Here's the CERN PDF:
Here's the LibreOffice-generated PDF:
Things that are different:
1. The right-hand margin is missing in the LibreOffice version.
2. The LibreOffice version is using 14 pt vs. 12 pt for most of the text.
3. The LibreOffice version has turned headers with TBL's initials in them into footers.
4. The page breaks look in the right places (see how the images are correctly placed towards the end); thus it's probably the font size that's the biggest problem.
5. There CERN PDF has a space under the heading and the LibreOffice version does not.
Emulation
To make sure that I knew what the actual original document looked like I decided to use Infinite Mac to boot a 1990-era Macintosh and run actual Word for Macintosh 4.0 on the original document.
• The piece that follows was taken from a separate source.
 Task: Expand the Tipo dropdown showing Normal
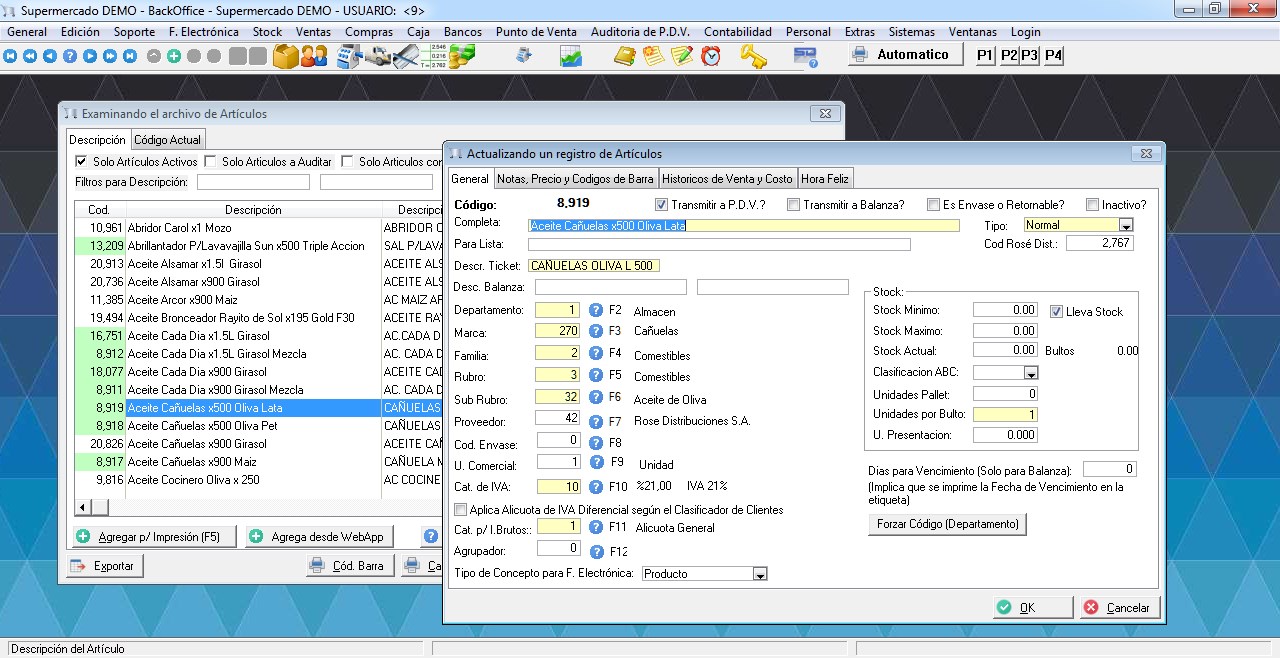[x=1126, y=226]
That way I can see actual fonts, font sizes and layout to confirm how the document should have looked. And that's where it became obvious that the original document on the original Mac and the CERN PDF are quite different. The CERN PDF has 20 pages. On the Mac running Word for Macintosh 4.0 with A4 paper it has 22 pages. So I decided to aim to get us close to the original document on the Mac.
So... set to A4 paper and set right margin to same size as left margin. Change the first page format to be different since it doesn't have the same gutters, footers or headers. Manually change the body text from 14 pt (and other sizes) to 12 pt. Manually deal with text that breaks across pages incorrectly and other alignment problems. Fix the footer that should be a header.
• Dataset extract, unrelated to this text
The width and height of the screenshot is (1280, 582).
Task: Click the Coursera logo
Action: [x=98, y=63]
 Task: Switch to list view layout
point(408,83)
In the end I got pretty close to what's visible on the Mac.
Converting this document from its original format was a bit of a victory for open source software. And a lesson in how hard document preservation is. To help preserve it a bit, and in an open format, I've uploaded my .odt version to GitHub here. It's interesting, and a little disheartening to see that this 34 year old document is difficult to open, and even when opened the resulting output isn't exactly the same as the original.
PS If you're wondering why I ever started this project. I just wanted a high quality version of the diagrams in the original proposal for a presentation. Took me a lot longer than I thought it would.
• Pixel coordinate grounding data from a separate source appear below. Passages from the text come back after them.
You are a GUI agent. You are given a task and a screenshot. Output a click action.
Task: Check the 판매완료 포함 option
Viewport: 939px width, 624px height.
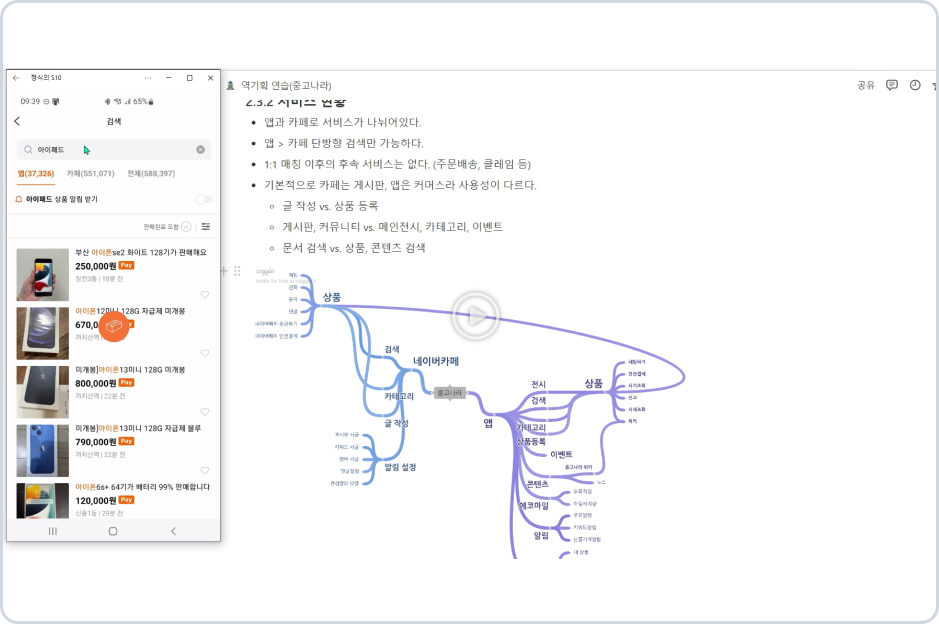[x=186, y=226]
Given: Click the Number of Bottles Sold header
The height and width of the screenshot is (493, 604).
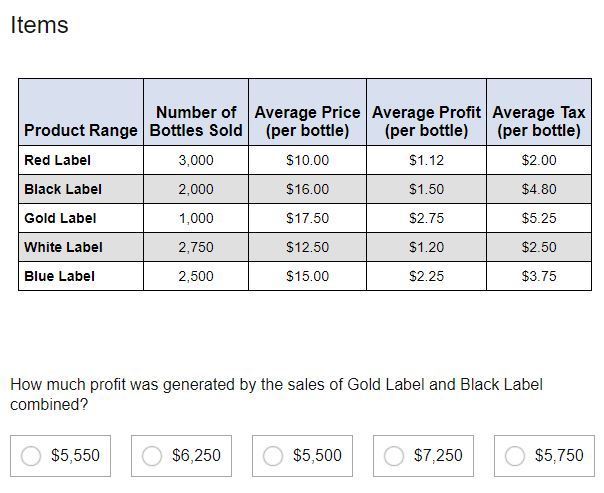Looking at the screenshot, I should pos(196,121).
PPS A comment on Hacker News pointed out that I could probably either create a PostScript file or a PDF via an emulated Mac. I was able to boot another Mac (System 7) that had Word from 1992 and Print2PDF (a driver that creates a printer that makes a PDF file) and print directly from Word for Macintosh 5.1a.
PPPS A Hacker News comment links to another conversion done using different versions of Word and bit of fiddling around to get a really nice version of the document in modern formats.
18 comments:
LibreOffice opens it right up. It's support for old document formats is really excellent. I keep it around for just this purpose. https://imgur.com/a/JENgq6V
But I also love using BasiliskII and InfiniteMac emulators!
It's pretty unsurprising that Apache OpenOffice has trouble, given that that fork of what used to be StarOffice has been dead more or less since it joined Apache (and since long before it left the incubator), and hasn't managed even critical security releases for many years: indeed this state of total deadness is why LibreOffice exists. They literally don't even have anyone left "working" on the zombie project who knows how to build it any more.
All it has is the name. It's a scandal that it's still there, misleading people into using something more than half a decade dead, and not redirecting people straight to LibreOffice.
(The fact that in more than half a decade they have neither done any releases nor retired the project nor even done the much simpler job of simply *redirecting people to the project that is still alive* despite many people begging them to says everything you need to know about the bad faith of the remaining "contributors". They appear to see OpenOffice purely as a thing to let them say on their CVs that they are on an Apache PMC. If it was finally retired they wouldn't be able to do that.)
This is great. It would be good to have a couple of upstream bugs in libreoffice to fix the remaining formatting issues, the document itself probably works as a test case.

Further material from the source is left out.